TASK DESCRIPTION - The records are to be restated in their entirety, word for word.

EXTRACTED RECORDS -
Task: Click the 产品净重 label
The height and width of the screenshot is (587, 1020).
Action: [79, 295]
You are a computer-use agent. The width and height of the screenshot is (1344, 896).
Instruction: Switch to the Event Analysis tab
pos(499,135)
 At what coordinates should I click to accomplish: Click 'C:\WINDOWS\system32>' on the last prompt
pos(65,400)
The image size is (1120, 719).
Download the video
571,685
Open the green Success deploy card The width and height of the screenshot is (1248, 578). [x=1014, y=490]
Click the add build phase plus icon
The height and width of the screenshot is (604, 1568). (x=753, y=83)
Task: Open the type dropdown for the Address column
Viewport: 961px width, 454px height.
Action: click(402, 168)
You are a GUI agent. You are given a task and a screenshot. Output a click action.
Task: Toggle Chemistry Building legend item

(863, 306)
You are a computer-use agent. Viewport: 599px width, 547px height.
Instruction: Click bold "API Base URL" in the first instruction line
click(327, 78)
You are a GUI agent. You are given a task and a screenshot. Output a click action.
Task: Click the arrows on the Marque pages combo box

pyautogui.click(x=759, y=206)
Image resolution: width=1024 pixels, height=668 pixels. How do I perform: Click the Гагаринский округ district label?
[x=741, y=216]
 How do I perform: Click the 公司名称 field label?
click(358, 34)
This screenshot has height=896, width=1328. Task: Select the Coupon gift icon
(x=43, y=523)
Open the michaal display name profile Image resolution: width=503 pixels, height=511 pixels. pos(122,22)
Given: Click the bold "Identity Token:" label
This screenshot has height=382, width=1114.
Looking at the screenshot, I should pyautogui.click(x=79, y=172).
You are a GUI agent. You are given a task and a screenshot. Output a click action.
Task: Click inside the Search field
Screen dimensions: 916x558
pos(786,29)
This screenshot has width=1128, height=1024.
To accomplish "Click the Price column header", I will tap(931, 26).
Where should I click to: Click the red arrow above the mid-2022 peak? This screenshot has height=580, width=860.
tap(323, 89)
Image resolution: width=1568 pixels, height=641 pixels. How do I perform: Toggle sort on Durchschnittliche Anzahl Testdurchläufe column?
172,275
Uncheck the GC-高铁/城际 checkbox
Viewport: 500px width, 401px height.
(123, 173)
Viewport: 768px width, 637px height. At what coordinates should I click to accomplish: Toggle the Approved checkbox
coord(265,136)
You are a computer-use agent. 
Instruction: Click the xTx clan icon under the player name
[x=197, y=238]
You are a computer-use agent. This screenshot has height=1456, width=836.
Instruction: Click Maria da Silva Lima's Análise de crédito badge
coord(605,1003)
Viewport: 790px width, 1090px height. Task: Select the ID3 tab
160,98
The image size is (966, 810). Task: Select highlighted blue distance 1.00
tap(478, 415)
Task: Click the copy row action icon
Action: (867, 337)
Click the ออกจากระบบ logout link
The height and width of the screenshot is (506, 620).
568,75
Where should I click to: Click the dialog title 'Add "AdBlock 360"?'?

WRITTEN REPLY -
Task: Click the 产品净重 label
The height and width of the screenshot is (587, 1020).
Action: [79, 295]
You are a computer-use agent. The width and height of the screenshot is (1344, 896).
Instruction: Switch to the Event Analysis tab
pos(499,135)
 At what coordinates should I click to accomplish: Click 'C:\WINDOWS\system32>' on the last prompt
pos(65,400)
The image size is (1120, 719).
Download the video
571,685
Open the green Success deploy card The width and height of the screenshot is (1248, 578). [x=1014, y=490]
Click the add build phase plus icon
The height and width of the screenshot is (604, 1568). (x=753, y=83)
Task: Open the type dropdown for the Address column
Viewport: 961px width, 454px height.
Action: click(402, 168)
You are a GUI agent. You are given a task and a screenshot. Output a click action.
Task: Toggle Chemistry Building legend item

(863, 306)
You are a computer-use agent. Viewport: 599px width, 547px height.
Instruction: Click bold "API Base URL" in the first instruction line
click(327, 78)
You are a GUI agent. You are given a task and a screenshot. Output a click action.
Task: Click the arrows on the Marque pages combo box

pyautogui.click(x=759, y=206)
Image resolution: width=1024 pixels, height=668 pixels. How do I perform: Click the Гагаринский округ district label?
[x=741, y=216]
 How do I perform: Click the 公司名称 field label?
click(358, 34)
This screenshot has height=896, width=1328. Task: Select the Coupon gift icon
(x=43, y=523)
Open the michaal display name profile Image resolution: width=503 pixels, height=511 pixels. pos(122,22)
Given: Click the bold "Identity Token:" label
This screenshot has height=382, width=1114.
Looking at the screenshot, I should pyautogui.click(x=79, y=172).
You are a GUI agent. You are given a task and a screenshot. Output a click action.
Task: Click inside the Search field
Screen dimensions: 916x558
pos(786,29)
This screenshot has width=1128, height=1024.
To accomplish "Click the Price column header", I will tap(931, 26).
Where should I click to: Click the red arrow above the mid-2022 peak? This screenshot has height=580, width=860.
tap(323, 89)
Image resolution: width=1568 pixels, height=641 pixels. How do I perform: Toggle sort on Durchschnittliche Anzahl Testdurchläufe column?
172,275
Uncheck the GC-高铁/城际 checkbox
Viewport: 500px width, 401px height.
(123, 173)
Viewport: 768px width, 637px height. At what coordinates should I click to accomplish: Toggle the Approved checkbox
coord(265,136)
You are a computer-use agent. 
Instruction: Click the xTx clan icon under the player name
[x=197, y=238]
You are a computer-use agent. This screenshot has height=1456, width=836.
Instruction: Click Maria da Silva Lima's Análise de crédito badge
coord(605,1003)
Viewport: 790px width, 1090px height. Task: Select the ID3 tab
160,98
The image size is (966, 810). Task: Select highlighted blue distance 1.00
tap(478, 415)
Task: Click the copy row action icon
Action: (867, 337)
Click the ออกจากระบบ logout link
The height and width of the screenshot is (506, 620).
568,75
Where should I click to: Click the dialog title 'Add "AdBlock 360"?'?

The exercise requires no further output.